- **VORLIEGENDER TEXT**:

++++++++

Wirtschaftliche Konkurrenz und Solidarität

Christliche Werte scheinen unvereinbar mit konstitutiven Elementen der freien Marktwirtschaft zu sein. Wie lässt sich über den Graben zwischen Wirtschaft und Kirche wie auch Theologie eine Brücke bauen?

Im deutschen Sprachgebrauch ist der Begriff Kapitalismus zumeist negativ konnotiert: als übersteigerte Form einer freiheitlichen Wirtschaftsordnung, in der das Streben nach Wachstum, Profit und dem eigenen Nutzen zu Masslosigkeit und Gier pervertiert ist und dem Gemeinwohl und der Nachhaltigkeit Schaden zufügt.

++++++++

- **BEREITGESTELLTES MATERIAL**:
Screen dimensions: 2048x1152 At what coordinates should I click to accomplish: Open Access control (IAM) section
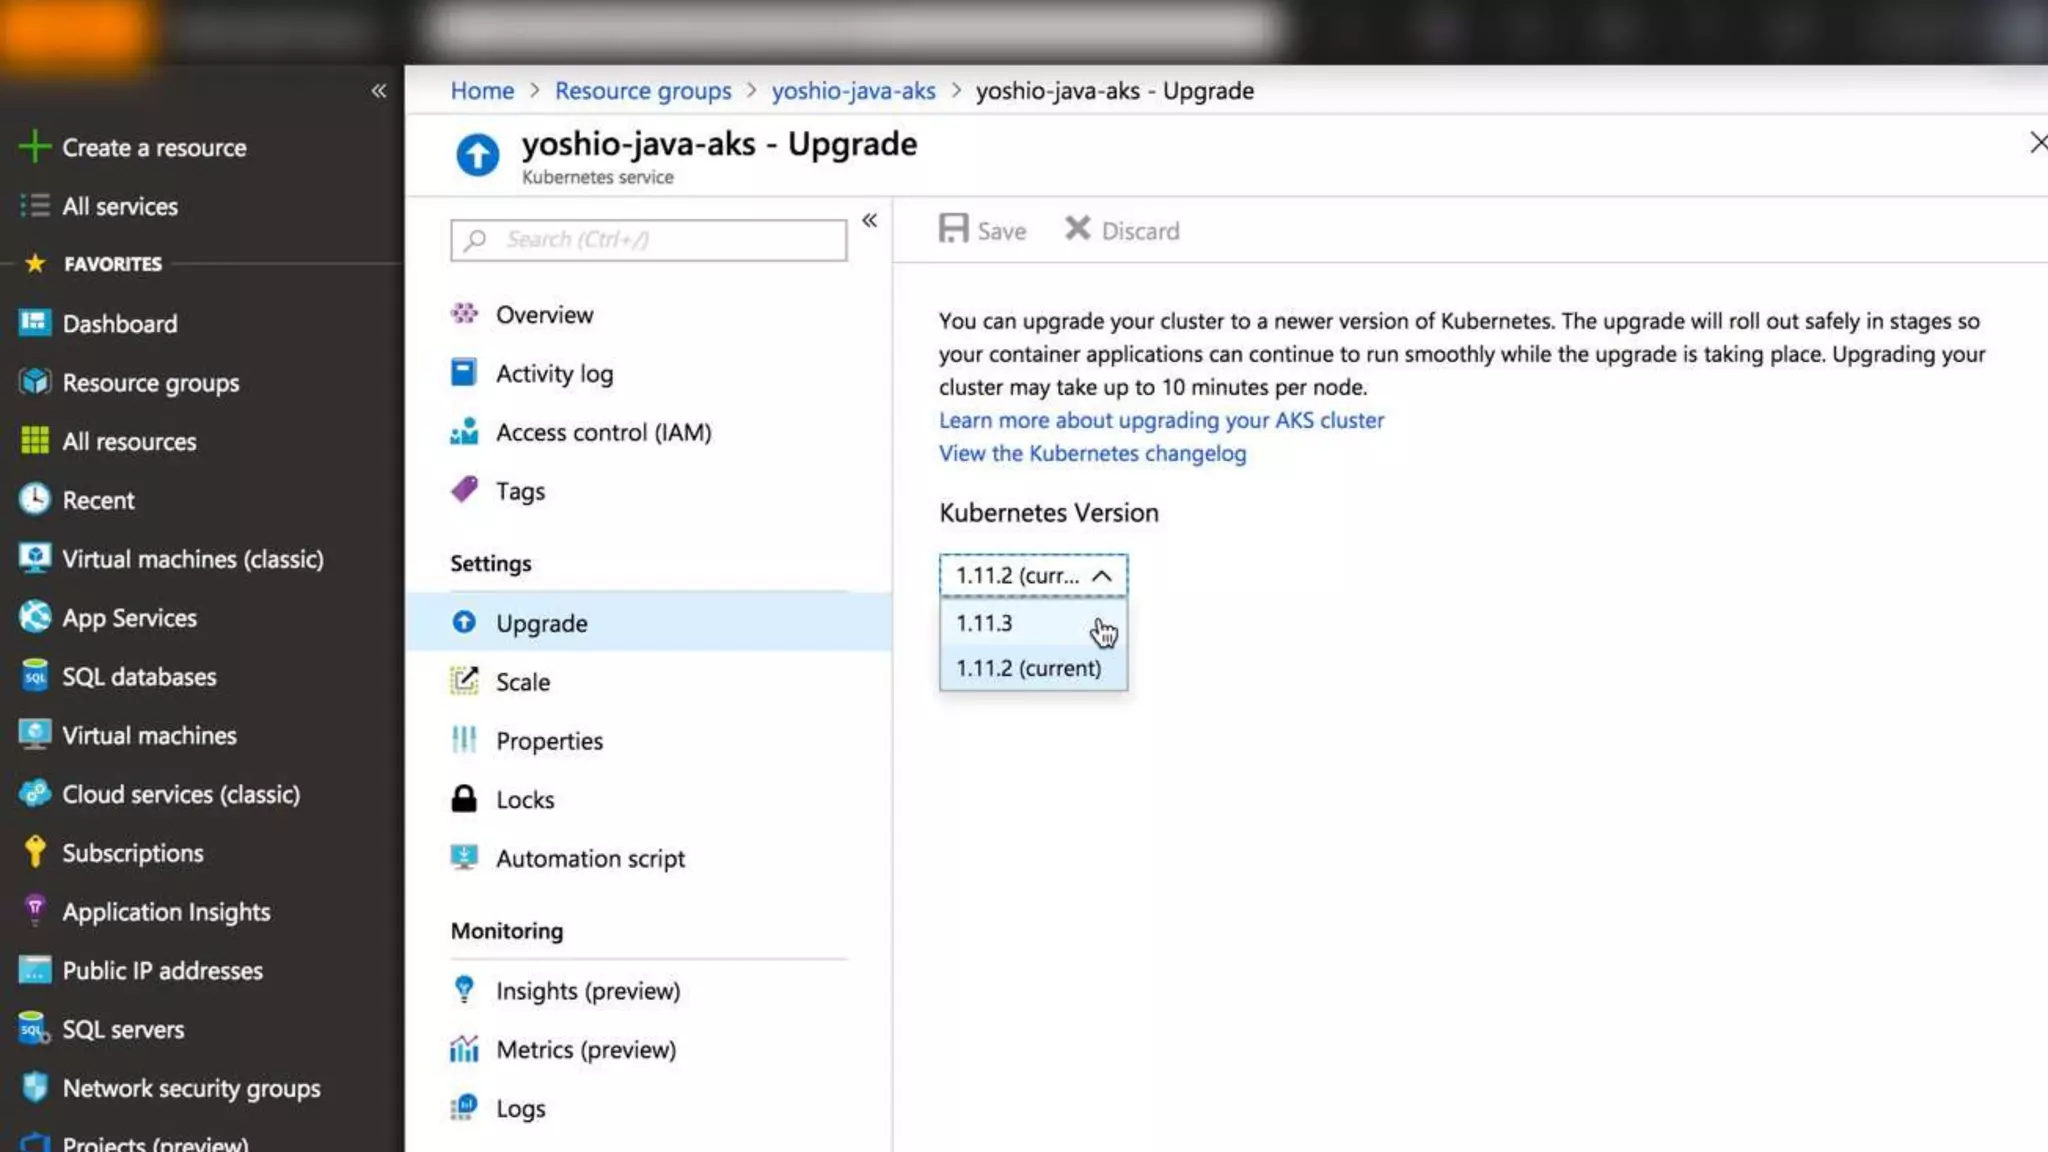click(x=603, y=432)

++++++++

- **AUFGABEN**:
1. Schreiben Sie aus dem Text über wirtschaftliche Konkurrenz und Solidarität den Abschnitt von „Christliche Werte scheinen“ bis einschließlich „eine Brücke bauen?“ wortgetreu ab.
2. Prüfen Sie, ob die folgenden Aussagen mit dem Text über wirtschaftliche Konkurrenz und Solidarität übereinstimmen. Antworten Sie jeweils mit Ja oder Nein und zitieren Sie die entscheidenden Worte des Textes.
(a) Im deutschen Sprachgebrauch ist der Begriff Kapitalismus meist positiv besetzt.
(b) Christliche Werte scheinen mit Elementen der freien Marktwirtschaft gut vereinbar zu sein.
(c) Der Text fragt, wie sich zwischen Wirtschaft und Kirche eine Brücke bauen lässt.
3. Beantworten Sie die folgenden Fragen zum Text über wirtschaftliche Konkurrenz und Solidarität kurz.
(a) Zwischen welchen Bereichen besteht laut Text ein Graben?
(b) Wozu ist das Streben nach Wachstum, Profit und dem eigenen Nutzen in dem beschriebenen Verständnis pervertiert?
(c) Wem fügt diese übersteigerte Form der Wirtschaftsordnung laut Text Schaden zu?
Das Material steht für sich und gehört nicht zum Text.

- **LÖSUNGEN**:
1.
Christliche Werte scheinen unvereinbar mit konstitutiven Elementen der freien Marktwirtschaft zu sein. Wie lässt sich über den Graben zwischen Wirtschaft und Kirche wie auch Theologie eine Brücke bauen?

2.
(a) Nein: „Im deutschen Sprachgebrauch ist der Begriff Kapitalismus zumeist negativ konnotiert“
(b) Nein: „Christliche Werte scheinen unvereinbar mit konstitutiven Elementen der freien Marktwirtschaft zu sein.“
(c) Ja: „Wie lässt sich über den Graben zwischen Wirtschaft und Kirche wie auch Theologie eine Brücke bauen?“

3.
(a) Zwischen Wirtschaft und Kirche wie auch Theologie.
(b) Zu Masslosigkeit und Gier.
(c) Dem Gemeinwohl und der Nachhaltigkeit.